Artificial Intelligence in Pediatrics
The rapid advancement of information technology has significantly transformed the healthcare industry, particularly through the integration of artificial intelligence (AI), big data processing, and cloud computing. These technological innovations have enhanced the efficiency and structure of traditional healthcare systems, as well as the establishment and maintenance of modern medical management information systems. In the field of pediatrics, AI has emerged as a powerful tool for improving clinical decision-making, optimizing treatment plans, and supporting medical research. This article provides a comprehensive overview of the recent advancements in AI applications in pediatrics, highlighting its potential to revolutionize pediatric healthcare.
AI in Medical Research and Clinical Databases
AI has shown promising applications in medical research, particularly in the analysis of clinical databases.

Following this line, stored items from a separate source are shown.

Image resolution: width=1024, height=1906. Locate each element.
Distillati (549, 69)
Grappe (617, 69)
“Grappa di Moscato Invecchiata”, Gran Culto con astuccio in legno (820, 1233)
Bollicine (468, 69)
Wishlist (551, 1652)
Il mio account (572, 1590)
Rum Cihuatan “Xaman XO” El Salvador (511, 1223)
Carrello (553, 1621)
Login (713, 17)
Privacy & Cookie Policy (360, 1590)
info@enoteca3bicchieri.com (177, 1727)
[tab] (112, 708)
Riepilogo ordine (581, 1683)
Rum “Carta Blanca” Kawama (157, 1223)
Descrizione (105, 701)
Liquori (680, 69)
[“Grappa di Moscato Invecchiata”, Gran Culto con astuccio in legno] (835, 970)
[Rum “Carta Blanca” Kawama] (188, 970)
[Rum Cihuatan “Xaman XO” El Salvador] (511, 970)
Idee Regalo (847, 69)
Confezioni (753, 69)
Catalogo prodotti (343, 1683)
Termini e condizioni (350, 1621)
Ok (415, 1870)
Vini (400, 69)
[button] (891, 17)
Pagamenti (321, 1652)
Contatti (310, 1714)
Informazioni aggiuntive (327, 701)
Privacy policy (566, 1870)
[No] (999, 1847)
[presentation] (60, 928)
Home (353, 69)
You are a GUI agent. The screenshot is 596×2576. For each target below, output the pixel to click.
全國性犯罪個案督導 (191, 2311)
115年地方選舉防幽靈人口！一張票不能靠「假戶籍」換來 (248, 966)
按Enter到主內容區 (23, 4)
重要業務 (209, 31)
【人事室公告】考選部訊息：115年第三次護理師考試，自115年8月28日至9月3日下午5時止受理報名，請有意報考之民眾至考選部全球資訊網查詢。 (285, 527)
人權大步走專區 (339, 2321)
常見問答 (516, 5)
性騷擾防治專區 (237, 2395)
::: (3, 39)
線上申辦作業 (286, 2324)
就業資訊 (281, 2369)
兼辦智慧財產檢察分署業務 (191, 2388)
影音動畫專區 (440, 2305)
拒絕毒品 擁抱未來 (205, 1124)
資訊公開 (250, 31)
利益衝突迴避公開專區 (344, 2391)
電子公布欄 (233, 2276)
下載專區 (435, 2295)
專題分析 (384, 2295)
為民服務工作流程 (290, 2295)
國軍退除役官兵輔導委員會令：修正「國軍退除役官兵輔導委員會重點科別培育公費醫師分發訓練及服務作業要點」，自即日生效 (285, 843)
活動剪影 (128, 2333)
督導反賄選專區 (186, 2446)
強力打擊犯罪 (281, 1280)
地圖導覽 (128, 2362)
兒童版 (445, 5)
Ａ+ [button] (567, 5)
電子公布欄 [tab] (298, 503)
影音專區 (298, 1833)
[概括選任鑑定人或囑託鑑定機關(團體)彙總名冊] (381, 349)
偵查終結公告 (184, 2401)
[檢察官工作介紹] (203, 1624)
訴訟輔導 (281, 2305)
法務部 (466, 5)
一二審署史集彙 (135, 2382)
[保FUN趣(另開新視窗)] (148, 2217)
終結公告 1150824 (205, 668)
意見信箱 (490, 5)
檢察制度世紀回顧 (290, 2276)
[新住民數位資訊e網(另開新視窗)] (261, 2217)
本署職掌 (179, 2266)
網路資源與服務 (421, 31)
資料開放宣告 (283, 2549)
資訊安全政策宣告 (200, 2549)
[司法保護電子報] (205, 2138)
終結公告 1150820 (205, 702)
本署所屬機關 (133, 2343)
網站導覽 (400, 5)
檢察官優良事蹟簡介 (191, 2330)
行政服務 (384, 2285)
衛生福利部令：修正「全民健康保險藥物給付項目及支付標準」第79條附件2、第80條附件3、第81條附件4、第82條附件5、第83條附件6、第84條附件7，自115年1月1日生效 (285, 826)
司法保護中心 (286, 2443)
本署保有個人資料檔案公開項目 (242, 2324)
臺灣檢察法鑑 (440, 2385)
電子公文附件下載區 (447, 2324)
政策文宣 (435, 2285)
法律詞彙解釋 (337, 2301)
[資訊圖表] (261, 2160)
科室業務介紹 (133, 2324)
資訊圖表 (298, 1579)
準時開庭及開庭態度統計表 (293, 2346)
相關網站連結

One notable study successfully identified four subtypes of sepsis from 6,708 pediatric cases using natural language processing (NLP), deep auto-encoding, and unsupervised clustering. These subtypes exhibited distinct clinical features, and the results aligned accurately with clinical observations, enhancing the rationality and reliability of the clustering model. This model’s capability to handle multiple data types, including structured data like demographic characteristics and laboratory tests, as well as unstructured data such as medical records and image reports, underscores its potential to improve sepsis diagnosis and differentiation standards.
Another significant application of AI in pediatric research involves the use of deep machine learning to improve the diagnosis of pediatric pulmonary hypertension (PH) and related diseases. Researchers employed comparative statistical methods and established a Bayesian research network to analyze 186 children with and without PH. This approach eliminated the relationship between dependence and independence, evaluated the possibility of complications, and enhanced diagnostic validity. Techniques such as the noisy-OR model, bootstrap modeling, and network clustering were utilized to reduce noise and increase diagnostic accuracy. The findings not only verified existing PH subtype classifications but also identified uncommon subtypes associated with rare genetic syndromes.
AI in Early Diagnosis and Prediction
AI has also been instrumental in early diagnosis and prediction of pediatric conditions. A prospective study investigated the relationship between brain volume overgrowth and autistic social deficits (ASDs) in 106 high-risk infants and 42 low-risk infants. Using deep-learning algorithms and magnetic resonance imaging (MRI) data from infants aged 6 to 12 months, researchers predicted the diagnostic validity of pediatric autism at 2 years. The results demonstrated a predictive sensitivity of 88%, with an acceptable positive predictive value. This application of AI technology confirmed the link between early brain changes and autism-related behaviors, paving the way for early identification and intervention.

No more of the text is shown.